Вскоре появляется сам Клэй. Не успевает он переступить порог дома, как мы засыпаем его вопросами. Он рассказывает нам все, что знает, а это немного. Пока он беседовал с жюри, она осматривала выставку. После интервью он нашел ее в одном из залов с этим Рихтером. Они просто стояли и сверлили друг друга взглядами. Слов он не слышал, так что не знает, говорили они или нет. А после Рихтера вызвали на интервью, и больше они его не видели. В конце дня Клэй отвез ее домой, вот и все.

– На обратном пути она была в порядке. По крайней мере, так казалось. Она ведь не говорит. Только с утра, по дороге на выставку, выглядела расстроенной, а днем я не заметил ничего необычного.

– Чем она была расстроена? – спрашиваю я. Он впервые упоминает об этом.

– Понятия не имею. Она всю дорогу смотрела в окно, а когда мы подъехали к галерее, оказалось, что она плакала. Она вообще сама не своя с тех пор, как между вами что-то произошло. – Клэй смотрит на меня извиняющимся взглядом, словно не хотел нас выдавать, но ему пришлось. – Если бы не сегодняшние новости, я бы не придал этому значения.

– Говоришь, она плакала? – У Ашера подобное поведение, похоже, никак не укладывается в голове.
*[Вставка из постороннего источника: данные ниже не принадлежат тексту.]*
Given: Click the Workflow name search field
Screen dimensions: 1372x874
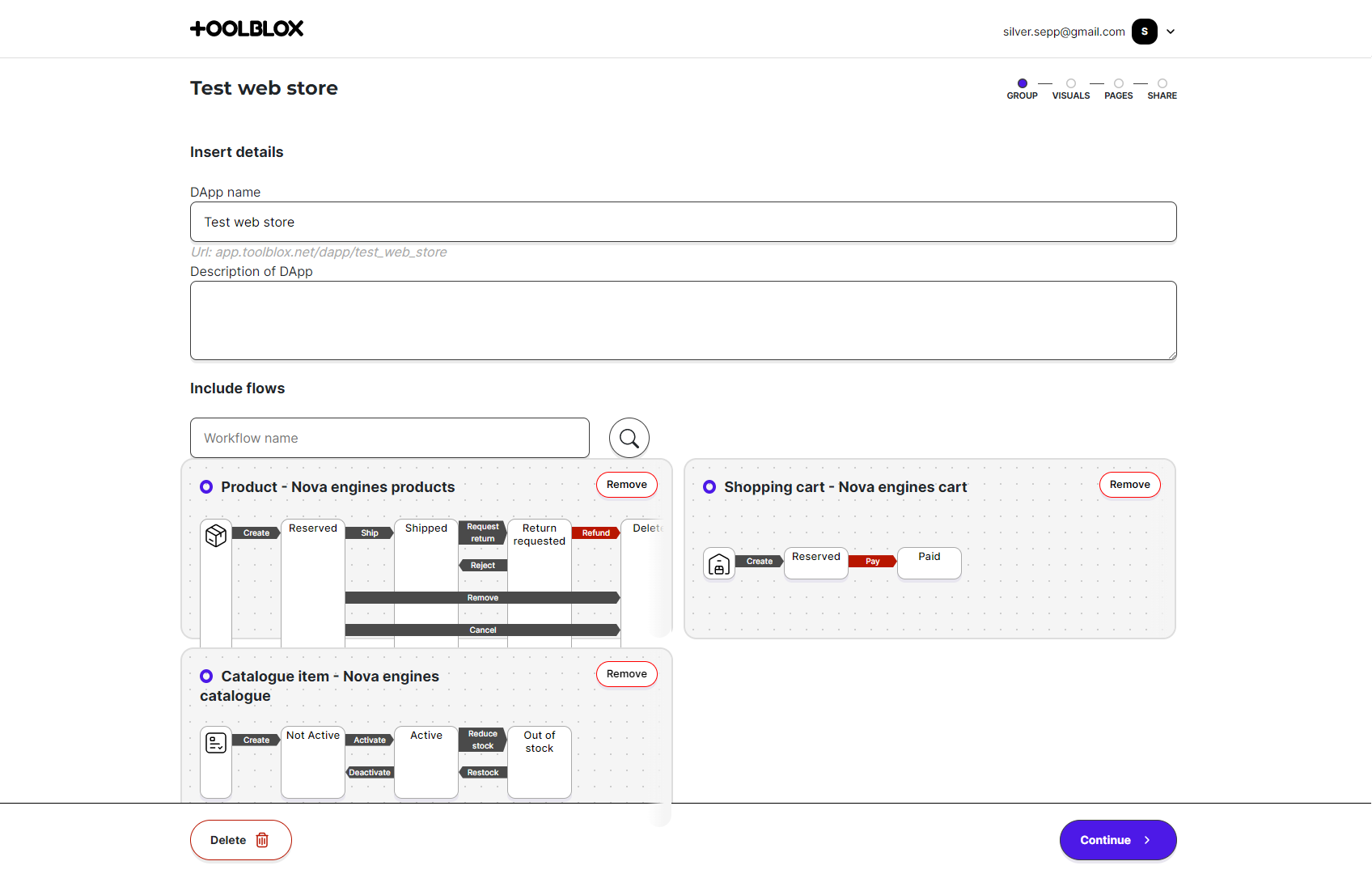Looking at the screenshot, I should point(389,438).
Видимо, она и при нем никогда не плачет.

– Не то чтобы рыдала, – поясняет Клэй. – Но слезы на щеках были. Я и сам заметил, только когда посмотрел на нее. Но допытываться не стал. Кто знает, что у нее там в голове.
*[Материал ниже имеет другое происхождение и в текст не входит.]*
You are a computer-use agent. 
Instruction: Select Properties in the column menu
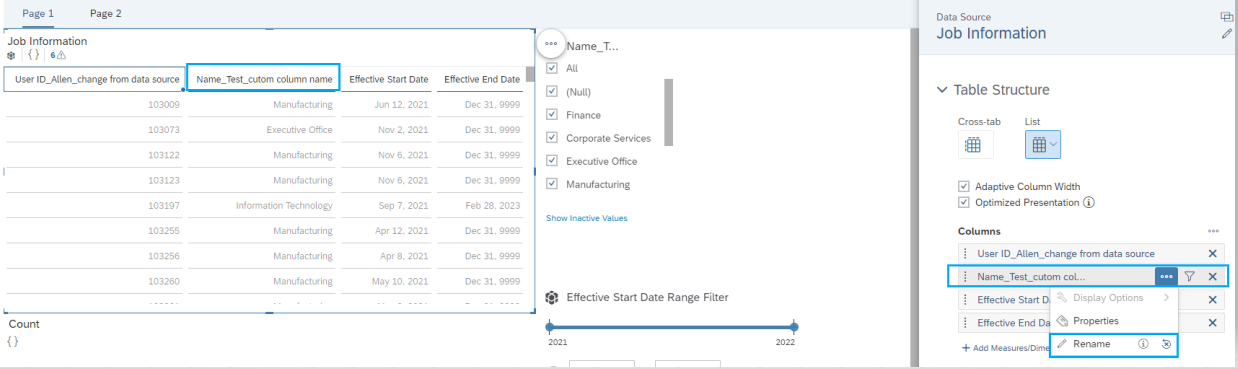tap(1095, 321)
– Никто, – соглашается Ашер. Теперь он выглядит еще более подавленным, если такое возможно.

– Я думал, ты знаешь свою сестру, – бросаю я ему обратно его же слова, потому что все происходящее начинает меня пугать, и этот страх заставляет меня вести себя по-дурацки.

– Мою сестру никто не знает, – отвечает он. Тут уж с этим не поспоришь.

Затем мы начинаем подводить итоги того, что нам известно и что неизвестно на данный момент. Знаем мы многое, но только не то, что нам хочется знать. Где она.

В основном все сводится к тому, что сегодня с девяти часов утра ее никто не видел, а после того, как в двенадцатом часу она расплатилась кредитной картой на автозаправке неподалеку от Брайтона, ее след теряется. Дальше никаких сведений. Однако ей восемнадцать лет, она отсутствует меньше двенадцати часов, а значит, никто, кроме нас, ее не будет искать.

Как только мы обсудили рассказ Клэя, Ашер тут же позвонил своим родителям. Пока он разговаривает с матерью, его отец звонит в полицейский участок, чтобы сообщить им о том, что вчера произошло между Солнышком и Эйданом Рихтером. Нам всем не дает покоя одна мысль. Мысль, которую никто не произносит вслух. Если она уехала в Брайтон, то должна была встретиться с ним до того, как он признался в преступлении. Но если в Брайтоне она находилась в одиннадцать часов утра, а он сдался полиции в половине четвертого – что же случилось в этом промежутке?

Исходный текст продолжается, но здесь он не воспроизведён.